▶ [TRY IT] Print the whole listing below exactly, skipping every picture.

▶ [DATA]
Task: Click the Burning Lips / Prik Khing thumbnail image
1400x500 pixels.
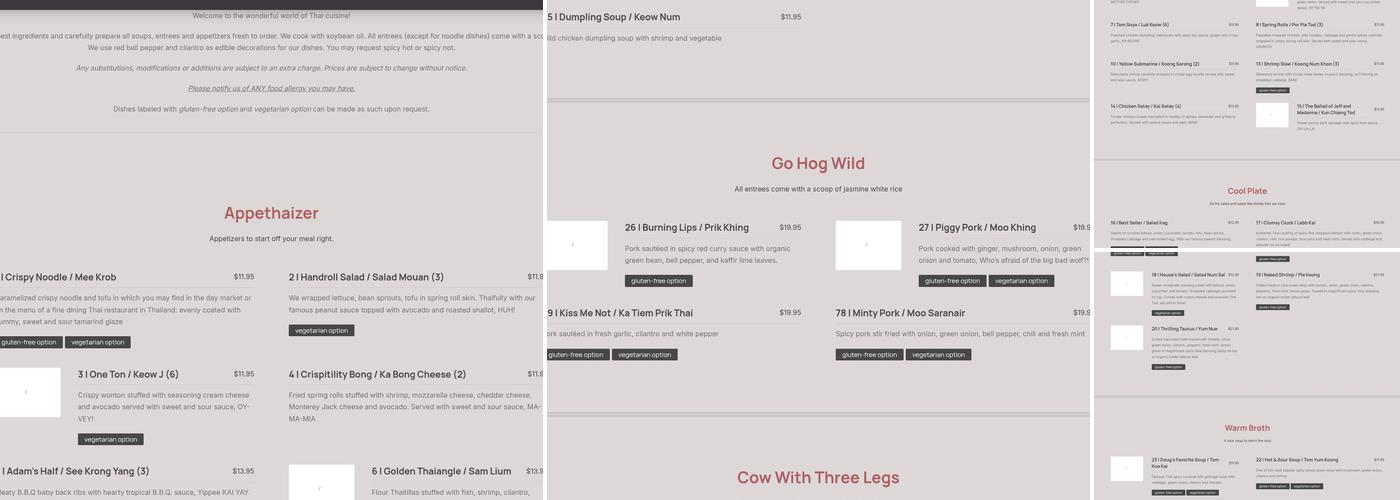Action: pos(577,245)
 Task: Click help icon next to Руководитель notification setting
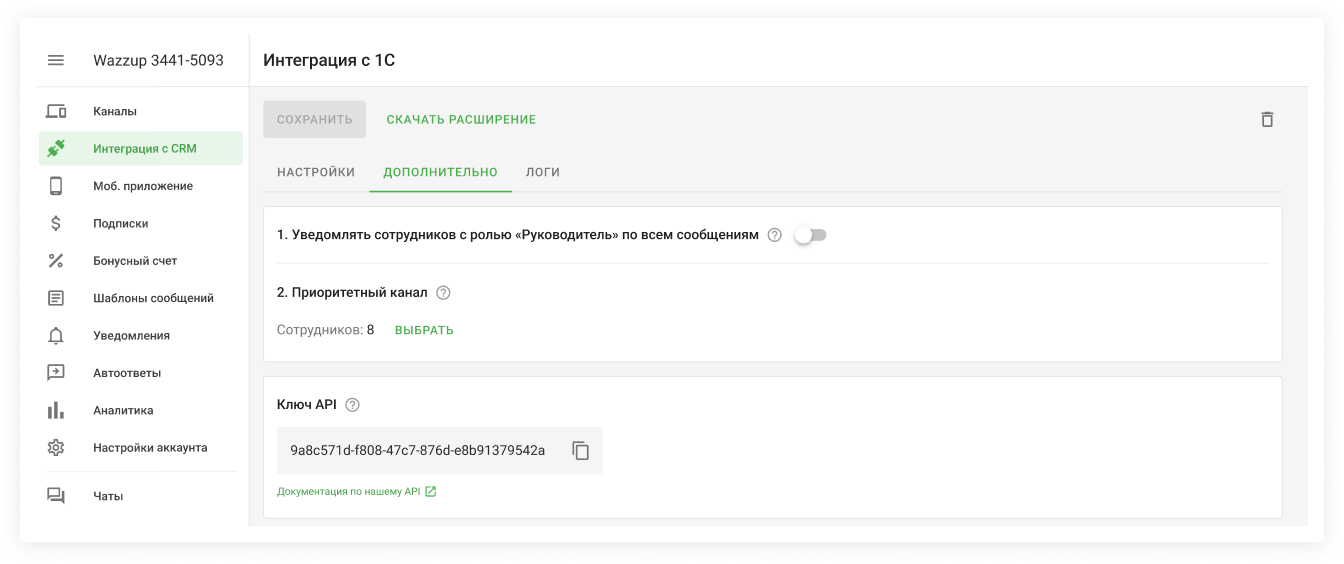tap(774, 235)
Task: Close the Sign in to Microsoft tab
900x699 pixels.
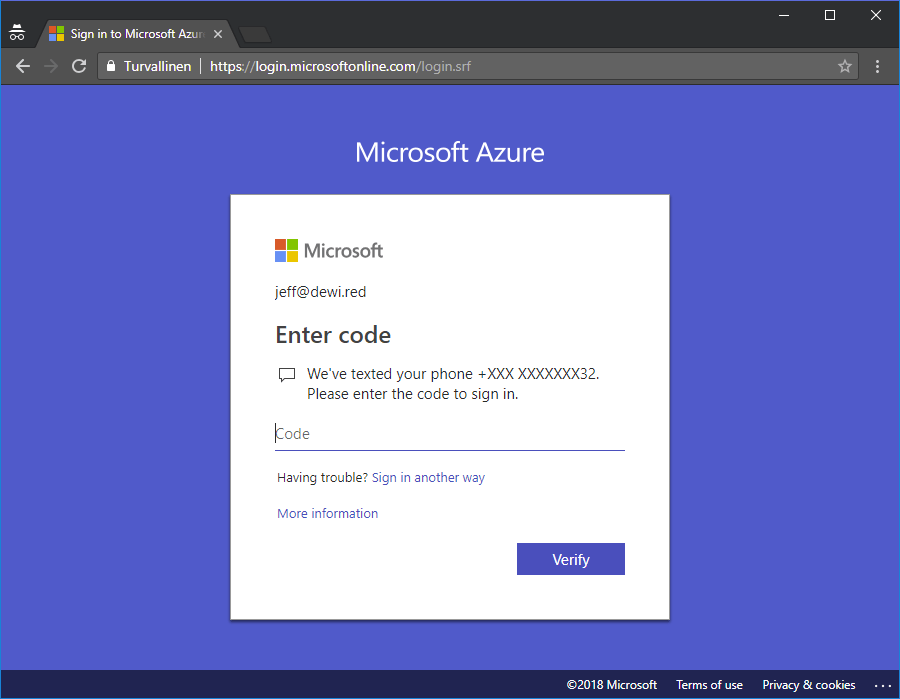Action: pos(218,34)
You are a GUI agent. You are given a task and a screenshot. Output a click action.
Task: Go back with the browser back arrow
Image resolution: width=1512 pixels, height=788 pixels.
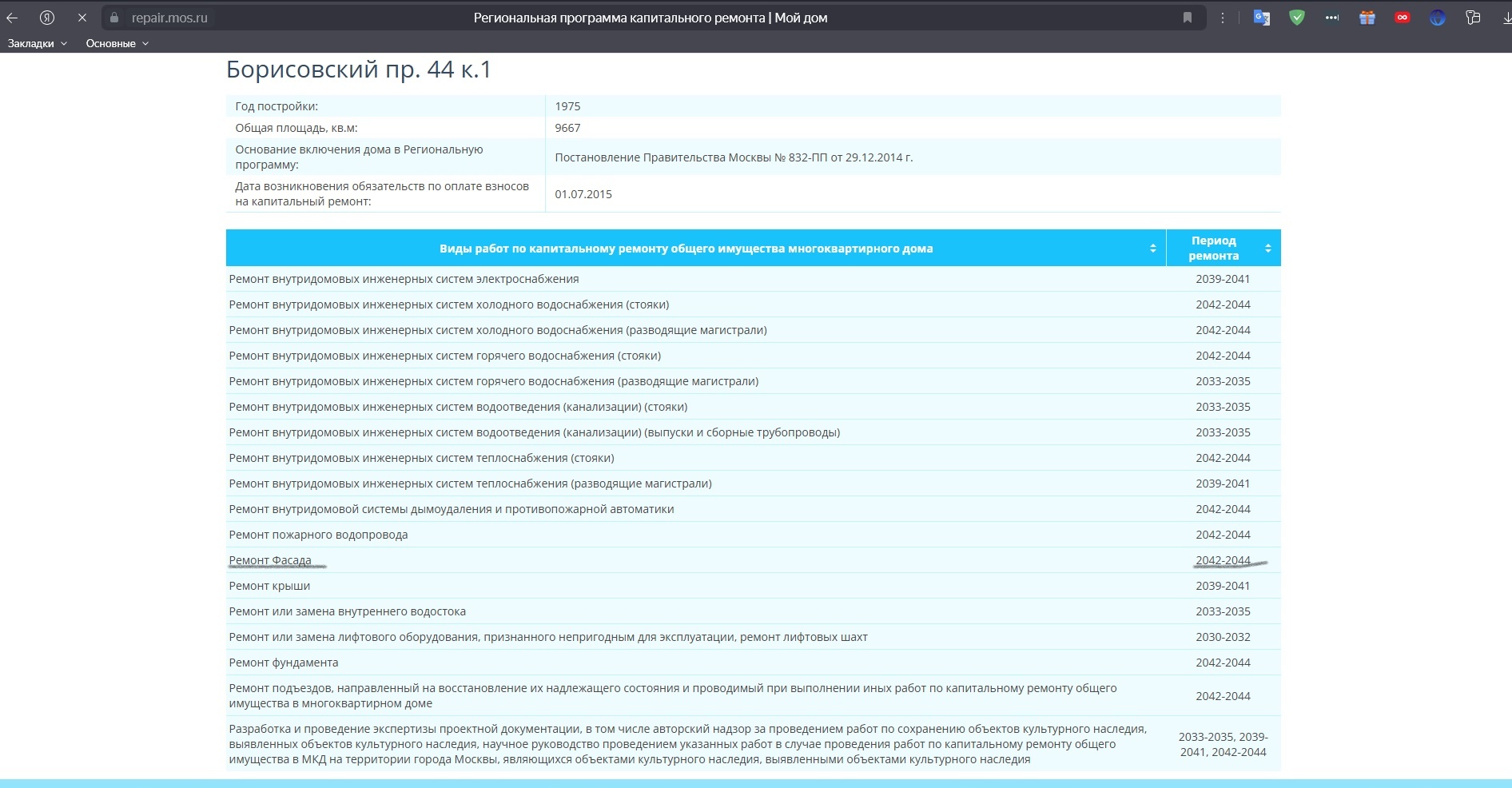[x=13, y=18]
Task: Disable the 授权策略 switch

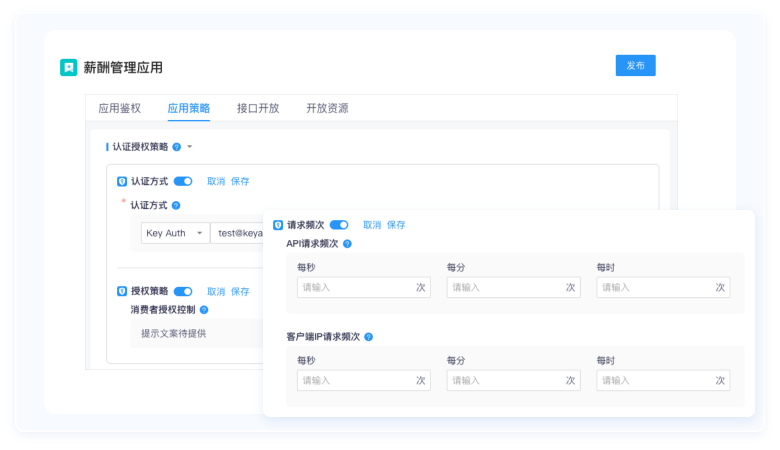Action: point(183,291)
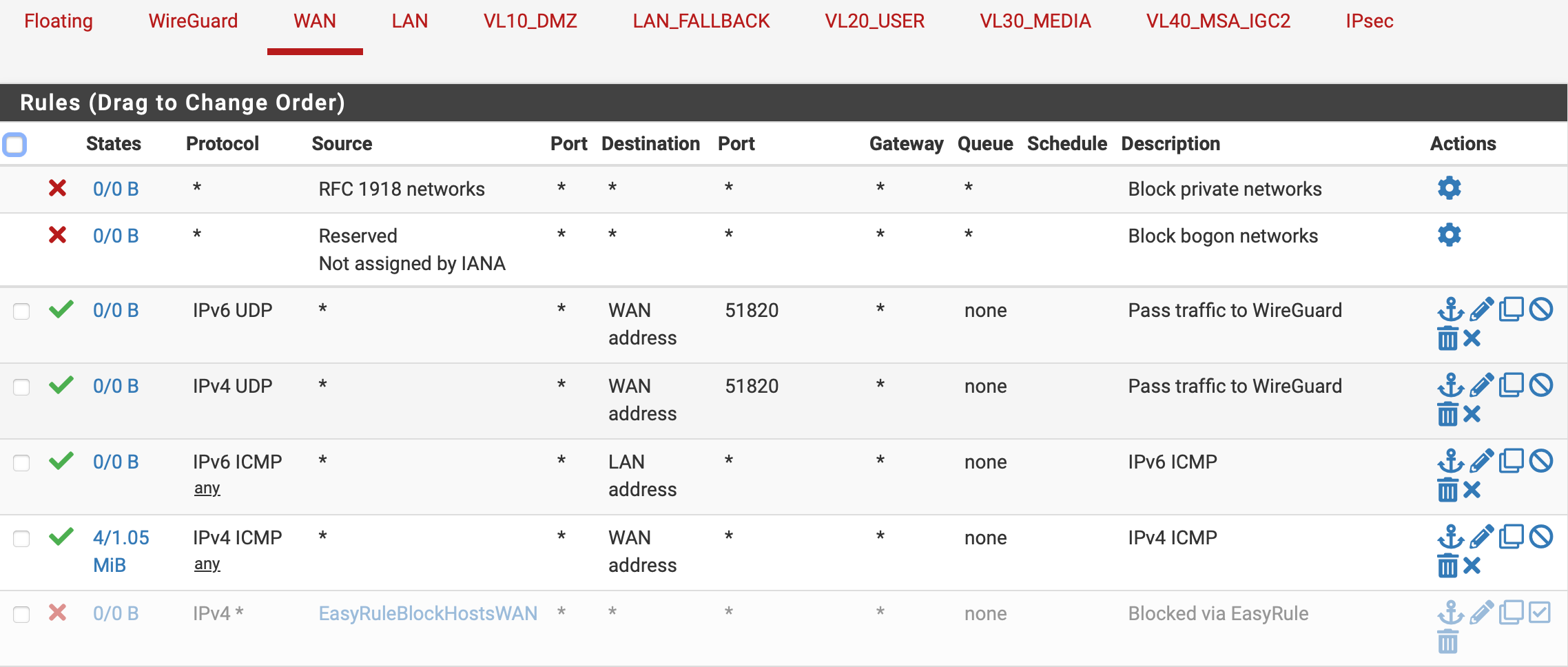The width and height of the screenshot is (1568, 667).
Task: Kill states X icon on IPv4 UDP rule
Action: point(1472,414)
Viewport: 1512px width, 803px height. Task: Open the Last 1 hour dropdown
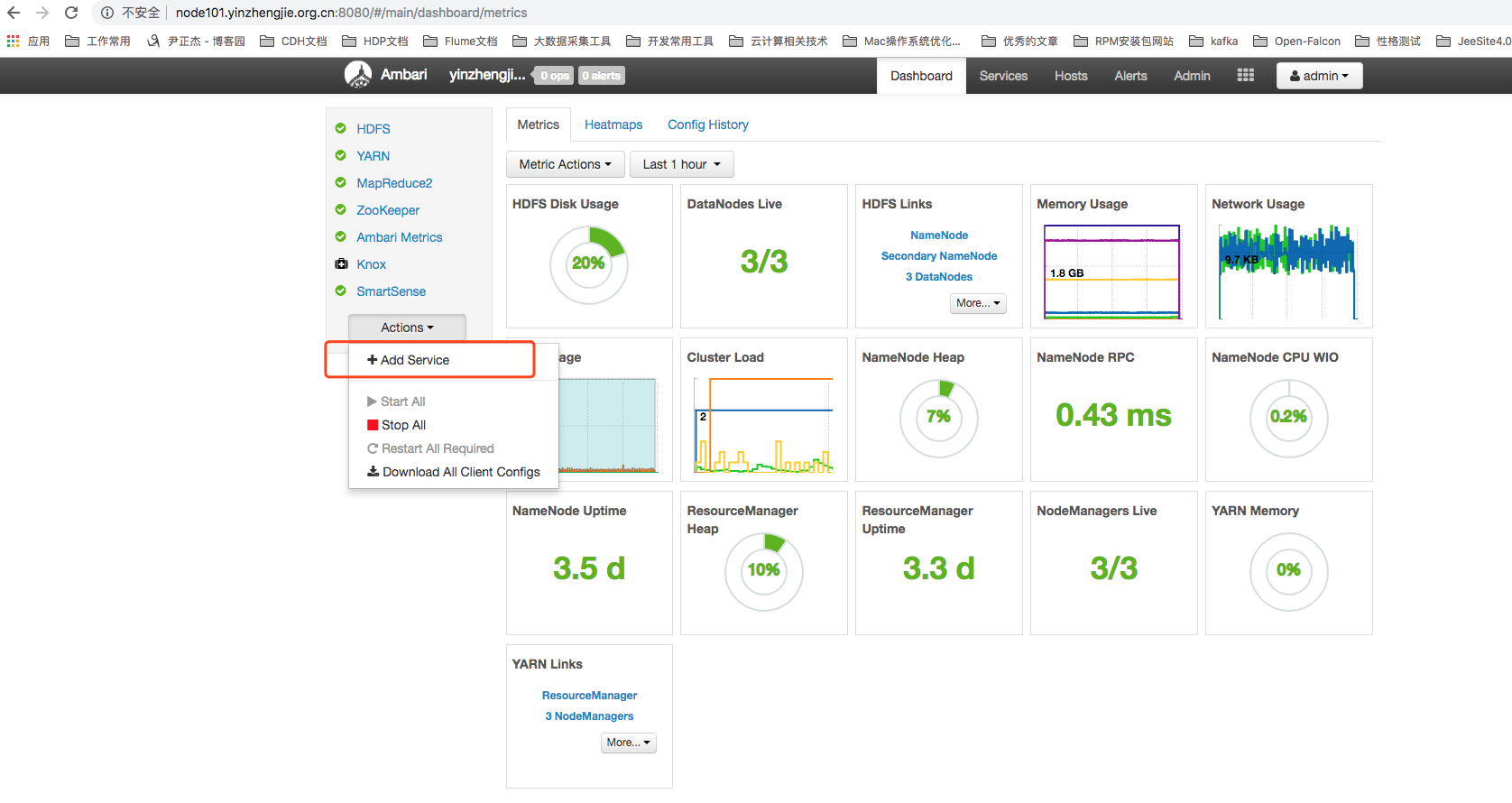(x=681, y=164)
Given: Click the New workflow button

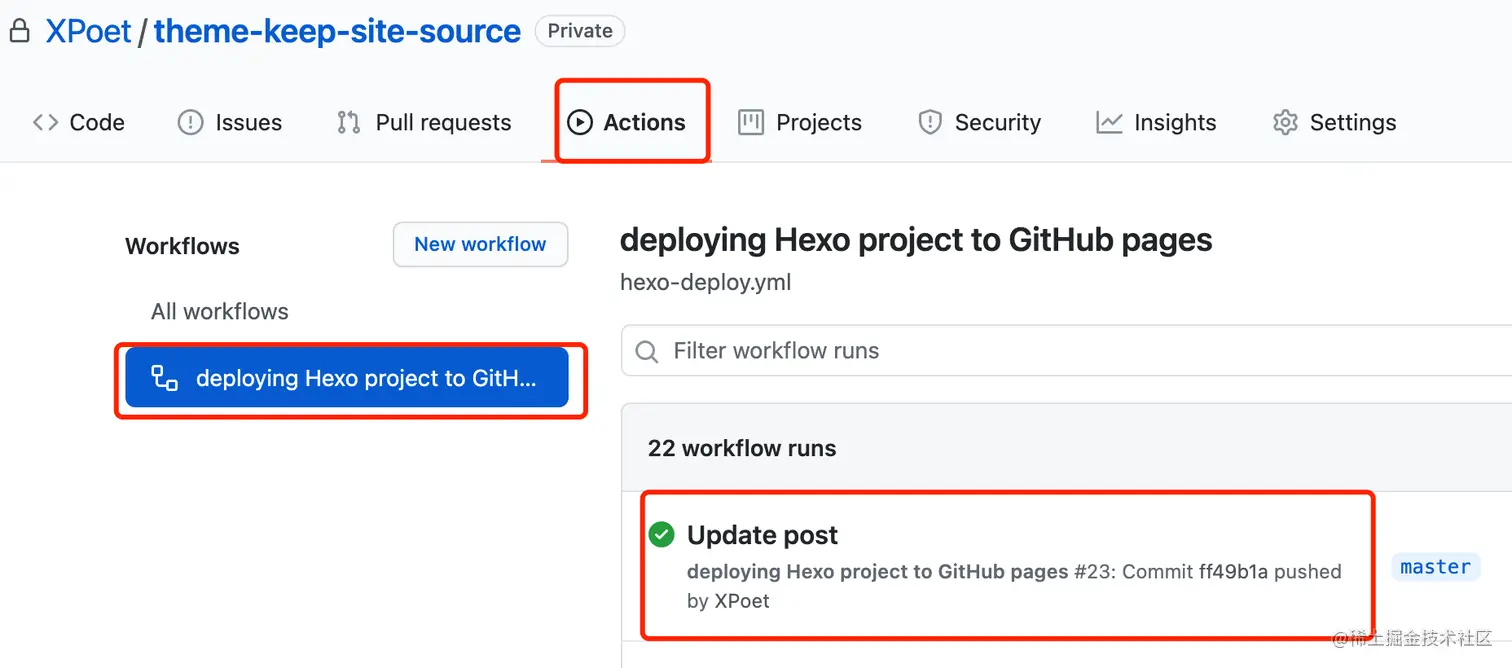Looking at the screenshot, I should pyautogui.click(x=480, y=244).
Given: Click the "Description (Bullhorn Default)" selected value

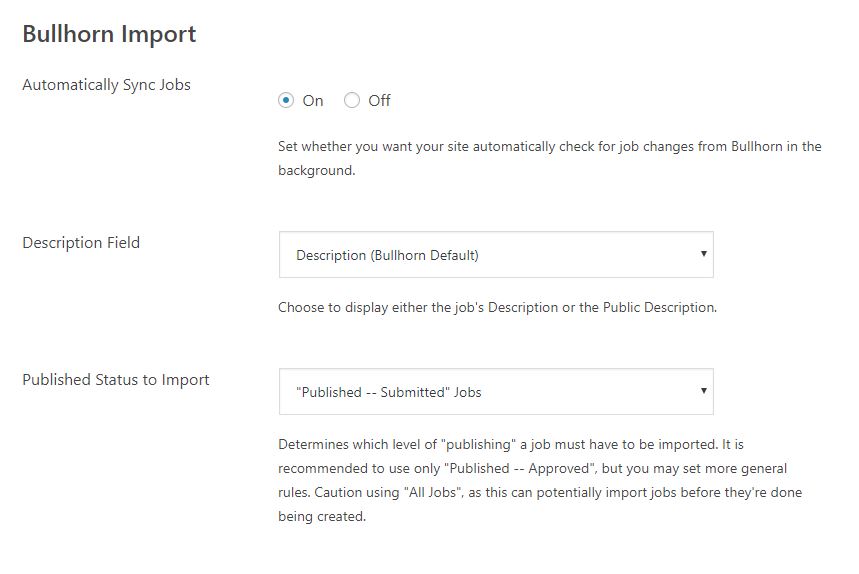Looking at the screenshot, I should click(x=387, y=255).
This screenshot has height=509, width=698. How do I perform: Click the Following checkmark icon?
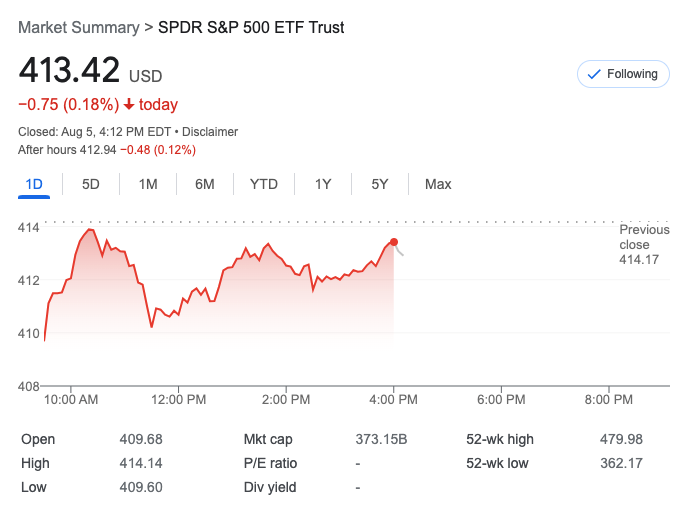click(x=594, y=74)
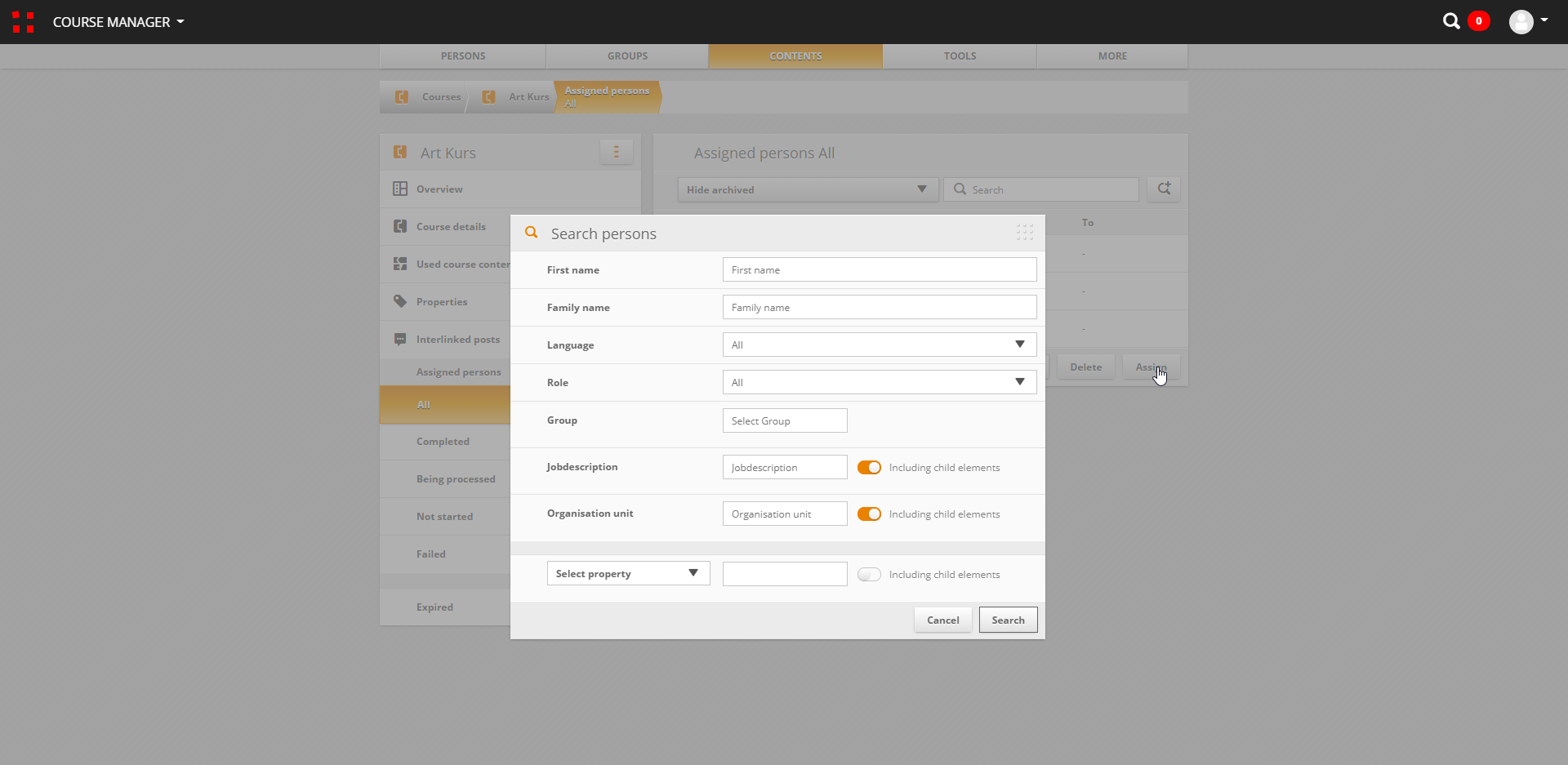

▶ [PROBLEM SOLUTION]
Task: Click the Burning Lips / Prik Khing thumbnail image
1400x500 pixels.
Action: pos(577,245)
 Task: Click help icon next to Руководитель notification setting
tap(774, 235)
Task: Close the Sign in to Microsoft tab
900x699 pixels.
Action: pos(218,34)
You are a GUI agent. You are given a task and a screenshot. Output a click action.
Task: Go back with the browser back arrow
Image resolution: width=1512 pixels, height=788 pixels.
[x=13, y=18]
Task: Disable the 授权策略 switch

Action: point(183,291)
The width and height of the screenshot is (1568, 667).
Task: Kill states X icon on IPv4 UDP rule
Action: point(1472,414)
Viewport: 1512px width, 803px height. Task: Open the Last 1 hour dropdown
(x=681, y=164)
Given: Click the New workflow button

Looking at the screenshot, I should pyautogui.click(x=480, y=244).
Given: Click the "Description (Bullhorn Default)" selected value

Looking at the screenshot, I should click(x=387, y=255).
This screenshot has height=509, width=698. How do I perform: Click the Following checkmark icon?
click(x=594, y=74)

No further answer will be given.